Creating a social site is not easy.

It's hard to attract jobs without candidates and even harder to attract candidates without having open jobs. Worst of all in your case is that you content(job post) has a short lifespan.

It's possible but don't do it unless you're passionate about it.

Try these for PT work. http://gun.io http://codementor.io http://meetup.com

Assuming you live in a major city, there are lots of Meetups hosted at co-working offices. These spaces are brilliant for someone like you looking for work because they are flush with bootstrapped companies who only need a little bit of work. They have a little bit of cash, motivated, and potentially right on the verge of launching/reaching scale.

Once you're in the office space, find out how to get invited to whatever messageboard they use for internal communication. You will use it to advertise your services. After you get signed up into their chat system, just walk around the meetup and start introducing yourself.

I'm a codementor mentor. I enjoy the work, but don't really get enough that I don't need to look for other work.

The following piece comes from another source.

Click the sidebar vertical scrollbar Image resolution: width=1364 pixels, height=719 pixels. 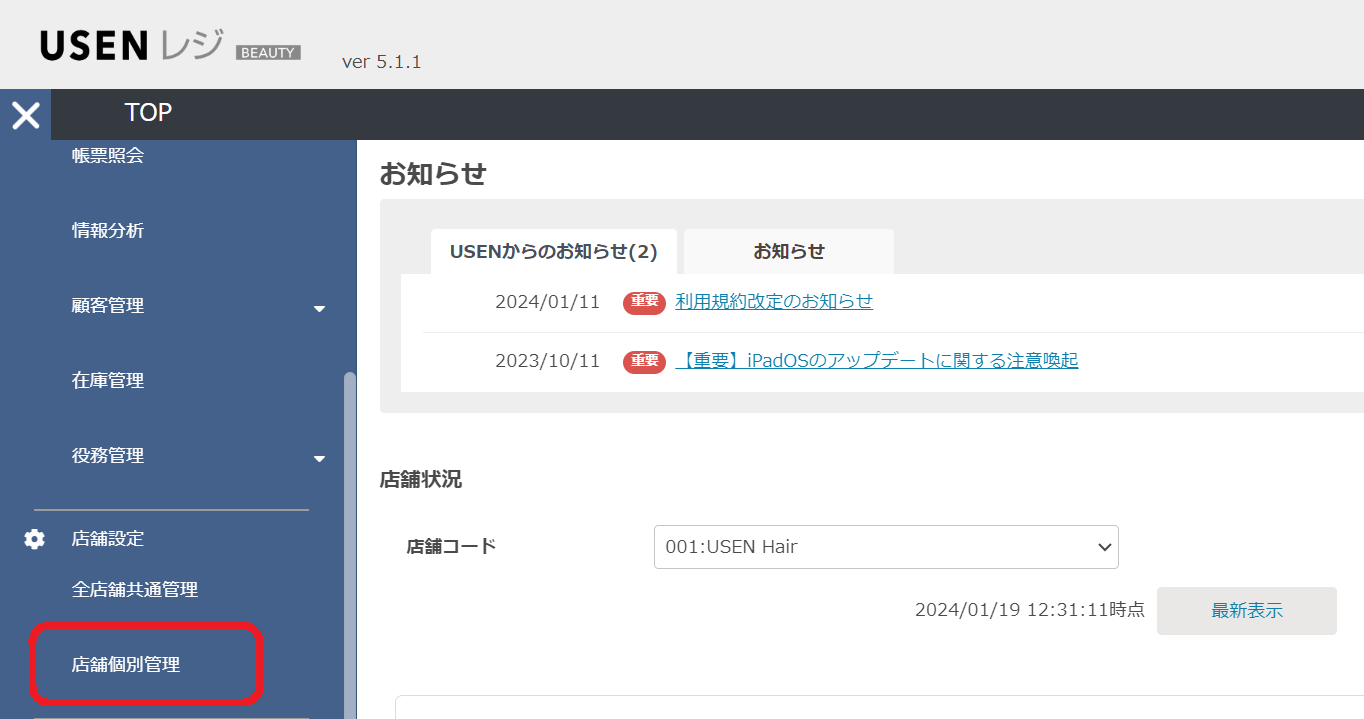[349, 540]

Also it's frustrating that many of the "mentees" are students who are desperate to turn in a homework assignment the very next day after they post for codementor.

I enjoy teaching the younguns, but please don't leave it until the very last minute.

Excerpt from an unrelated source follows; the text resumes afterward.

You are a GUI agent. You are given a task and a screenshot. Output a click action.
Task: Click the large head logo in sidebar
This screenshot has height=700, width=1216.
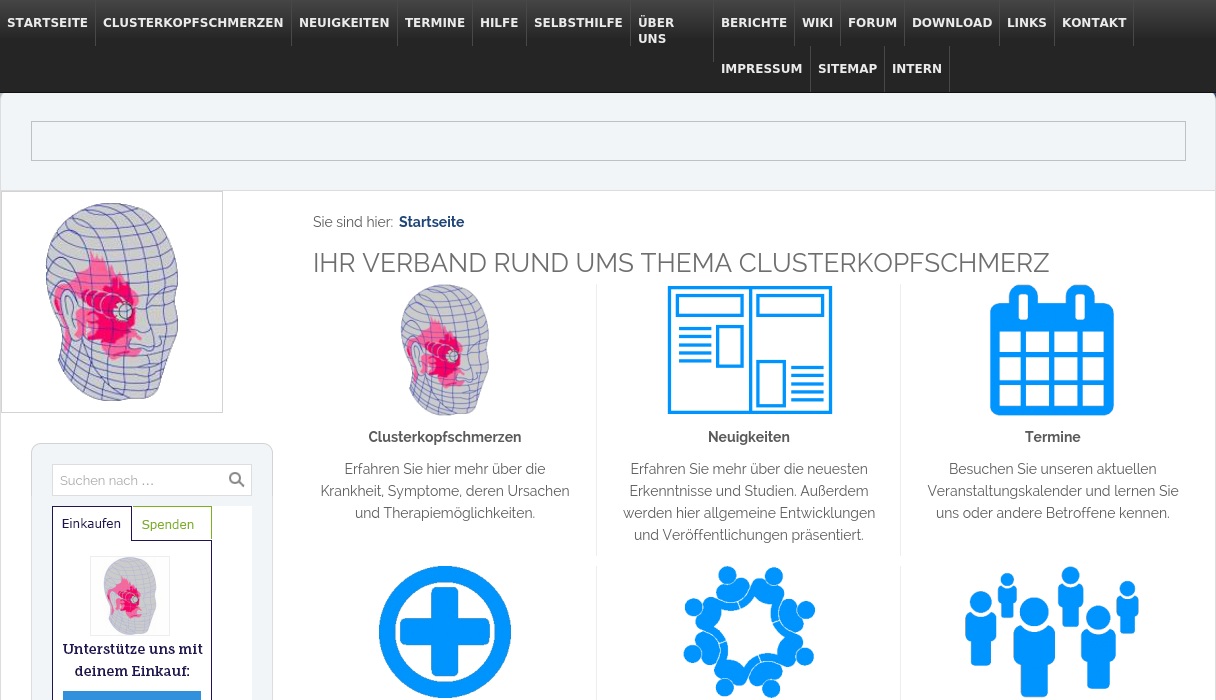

I think that it is a great idea. It might be already served by a site like http://www.internships.com/computer-science. I say this because really what you should be doing as a student is doing an internship. If you didn't want to treat it as an internship, and build your own site, you do still need to provide some way for prospective employers to see your school transcript. I think this company provides such a service: http://www.ellucian.com/. See http://www.ellucian.com/News/Ellucian-and-National-Student-C.... I assume that using their API has a fee, so your students are either going to have to pay to enroll in your service, or you are going to have to have the capital to pay for the API calls.
Hey, I work at Hired and we are adding contract and potentially part-time work into the product. I'd love to meet up (if you are in SF) or hop on the phone. Feel free to reach me at matt.pierce@hired.com to get something scheduled.

Cheers,

Contract work or part-time would be awesome. Hired seems really cool, but would rather finish school before I go full-time somewhere for more than a summer.
Apply at http://www.toptal.com and please say I referred you!

You'll have some challenges to solve in order to enter but IMO it's worth it

How well do they pay?
Sorry I didn't respond earlier. You can set your rate however you want, however, your toptal guy will have to think it's credible.

I believe it pays way more than elance / odesk (however, I didn't really try hard there because prices are so low it would have barely sustained me) but my rate is still way below a good consultant rate of say 1k$ per day.

But it's good enough to live well even in an expensive city such as Luxembourg.

Just mind it's an investment so you should be good at what you're doing and have a few spare days spread throughout the next weeks in order to jump through all their coding / interview hoops.

http://hnhiring.me/. Look at the freelancers wanted/seeking postings.
Even if nobody uses it, you're left with a piece for your portfolio / GitHub account. Built it.
I would love a site like this! I find consulting through agencies which works but that limits me to what they happen to know about. There are finally some remote-working job sites appearing but they still focus on employment over part time or contracting which is what I prefer.
Hi there, can you reach out to me @ james@funnelthecake.com? I may have an opportunity for you.
A service like this would be great. I recently had a spike in expenses due to some home repairs and some part time work would have been great to deal with it.
Try asking around some hackerspace in your city. SF has noisebridge.net and NYC has hackmanhattan.com and meetup.com
Sounds like you found a good project to work on.